We divided the respiratory cycles into twelve levels of muscle force estimation selected by proportional quantiles. Figure 5 shows the medians of the MAPE values for each level of activity when volume and volume in combination with accCM were used. Higher errors were observed for the extreme levels of muscle activity in each method except when neural networks included volume and chest movement. The lower levels corresponded to the quiet breathing cycles in which the amplitude of the signals is lower (Fig. 3) so the corresponding MAPE values were related to lower peak-to-peak amplitudes and consequently higher. On the contrary, at high level of muscle activity the higher error values were due to a lower performance in the characterization of bioimpedance. In particular, this increase in error when only respiratory volume was used, was likely because volume did not explain completely bioimpedance especially during high muscle force level. In addition, the increase of error in the linear models with volume and accCM was probably due to the non-linearity between the signals. On the other hand, the neural networks with volume and accCM as inputs exhibited a better performance since the errors were lower than the other methods for all levels of muscle force. This better performance can be also observed in the comparison between the target and fitted bioimpedance signals of Fig. 6. Contrary to the other characterizations which performance worsen at high levels of muscle force, the performance of this method practically did not vary. Consequently, the relation between bioimpedance and volume can be basically described as linear. However, the addition of the chest movement improved the characterizations especially in neural networks and for high levels of muscle force. Therefore, the chest movement contribution was more relevant for high muscle activity than for middle activity.

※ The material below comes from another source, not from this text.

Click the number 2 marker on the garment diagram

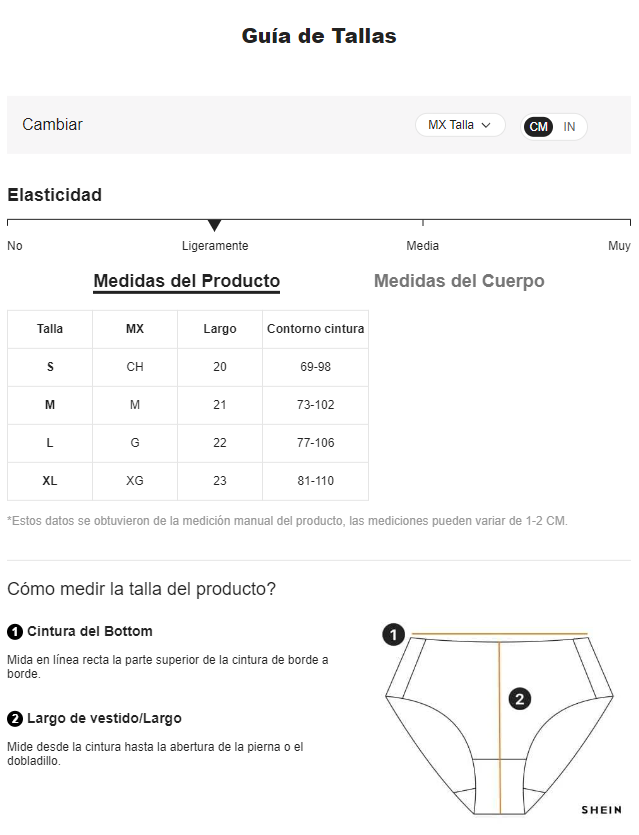520,699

The results from this study suggest that the combination of thoracic bioimpedance and chest movement could be promising for respiratory monitoring. The combination of the two signals could lead to an improved volume prediction. It becomes even more relevant during restrictive breathing, which is common in respiratory patients. Following the results from this study, further studies including thoracic bioimpedance and accelerometer signals should validate the suitability of these signals to predict volume. Hereto, larger databases including patients with pulmonary diseases will be needed to reinforce the use of these physiological signals in clinical application.

In summary, we investigated the relevance of volume and chest movement to thoracic bioimpedance at different levels of muscle force. In accordance to previous studies, we showed that the relation between volume and thoracic bioimpedance was essentially linear which supports the clinical application of bioimpedance for respiratory monitoring. However, the presented results exhibited that the combination of respiratory volume and accCM characterized better the thoracic bioimpedance measurement for all levels of muscle activity. The linear approximation showed good results although neural networks described better the volume and chest movement contributions to bioimpedance. We did not find substantial differences in electrode configurations which means that all four included volume and chest movement contributions. Accordingly, we conclude that thoracic bioimpedance changes were fundamentally due to the respiratory volume, although chest movement contributed substantially to bioimpedance measurement and its contribution was more relevant at high muscle activity levels. Finally, the presented results provided a better understanding of the changes of thoracic bioimpedance measurement and its relation with muscle activity changes. Our contribution will help in the application of thoracic bioimpedance and accelerometer data as a non-invasive healthcare technique for respiratory monitoring.